The American White Ibis (Eudocimus albus) is a species of wading bird in the ibis family Threskiornithidae. It occurs from the mid-Atlantic and Gulf coast of the United States south through most of the New World tropics. This ibis is a middle-sized bird with an overall white plumage, bright red-orange down-curved bill and long legs, and black wing tips that are usually only visible in flight. Males are larger and have longer bills than females. In the breeding season, the range spans along the Gulf and Atlantic Coast and also along the coasts of Mexico and Central America, and birds gather in huge colonies near water. Outside the breeding period, the range extends further inland in North America and also includes the Caribbean. It is also found along the northwestern South American coastline in Colombia and Venezuela. Populations in central Venezuela overlap and interbreed with the Scarlet Ibis. The two have been classified as a single species.
The diet consists primarily of small aquatic prey such as insects and small fishes. Depending on the habitat and the prey abundance, the American White Ibis will adjust its diet although studies have found crayfish to be its preferred source of food in most regions. It is a tactile, non-visual forager whose main foraging behavior is probing its beak into the water to feel for and to capture its prey.

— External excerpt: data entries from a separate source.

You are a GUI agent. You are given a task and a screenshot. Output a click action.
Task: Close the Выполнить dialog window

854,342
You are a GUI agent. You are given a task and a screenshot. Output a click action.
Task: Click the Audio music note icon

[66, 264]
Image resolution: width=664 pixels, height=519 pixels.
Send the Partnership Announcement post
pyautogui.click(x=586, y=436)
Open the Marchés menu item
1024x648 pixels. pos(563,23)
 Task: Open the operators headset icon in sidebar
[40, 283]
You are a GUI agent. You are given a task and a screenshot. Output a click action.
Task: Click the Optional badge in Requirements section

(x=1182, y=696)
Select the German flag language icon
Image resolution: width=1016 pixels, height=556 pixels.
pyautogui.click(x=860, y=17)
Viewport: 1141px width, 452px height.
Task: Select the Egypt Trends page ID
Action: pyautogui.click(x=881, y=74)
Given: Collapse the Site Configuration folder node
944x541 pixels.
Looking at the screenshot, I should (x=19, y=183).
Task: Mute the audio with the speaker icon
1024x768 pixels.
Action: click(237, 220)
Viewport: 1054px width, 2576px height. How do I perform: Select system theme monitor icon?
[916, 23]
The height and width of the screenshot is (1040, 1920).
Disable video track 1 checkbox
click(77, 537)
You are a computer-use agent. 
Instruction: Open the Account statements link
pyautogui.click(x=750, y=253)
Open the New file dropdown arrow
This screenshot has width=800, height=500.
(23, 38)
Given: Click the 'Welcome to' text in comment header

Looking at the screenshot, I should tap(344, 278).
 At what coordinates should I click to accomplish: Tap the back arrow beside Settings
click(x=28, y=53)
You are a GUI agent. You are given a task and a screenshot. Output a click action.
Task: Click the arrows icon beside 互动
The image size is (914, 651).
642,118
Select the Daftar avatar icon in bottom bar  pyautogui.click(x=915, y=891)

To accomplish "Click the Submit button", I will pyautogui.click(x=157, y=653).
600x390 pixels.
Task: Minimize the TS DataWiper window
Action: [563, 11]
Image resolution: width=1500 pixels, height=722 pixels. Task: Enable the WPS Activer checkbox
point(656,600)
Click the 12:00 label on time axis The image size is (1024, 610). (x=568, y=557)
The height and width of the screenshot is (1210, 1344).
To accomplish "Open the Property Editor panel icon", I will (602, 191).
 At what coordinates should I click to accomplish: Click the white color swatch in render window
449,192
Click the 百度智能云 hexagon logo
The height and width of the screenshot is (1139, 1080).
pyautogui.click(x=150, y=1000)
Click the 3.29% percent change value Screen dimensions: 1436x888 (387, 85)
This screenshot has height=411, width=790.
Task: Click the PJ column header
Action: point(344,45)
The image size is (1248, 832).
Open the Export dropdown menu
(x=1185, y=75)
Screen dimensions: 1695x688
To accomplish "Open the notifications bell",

Predominantly monogamous, the American White Ibis pairs up during the breeding season and both parents care for the young, although males tend to engage in extra-pair copulation with other females to increase their reproductive success. Males have also been found to pirate food away from unmated females and juveniles during the breeding season. Human pollution has affected the behavior of the American White Ibis via an increase in the concentrations of methylmercury from release of untreated waste into various habitats. Consumption of methylmercury affects the hormone levels of the birds, disrupting their mating and nesting behavior and leading to lower reproduction rates.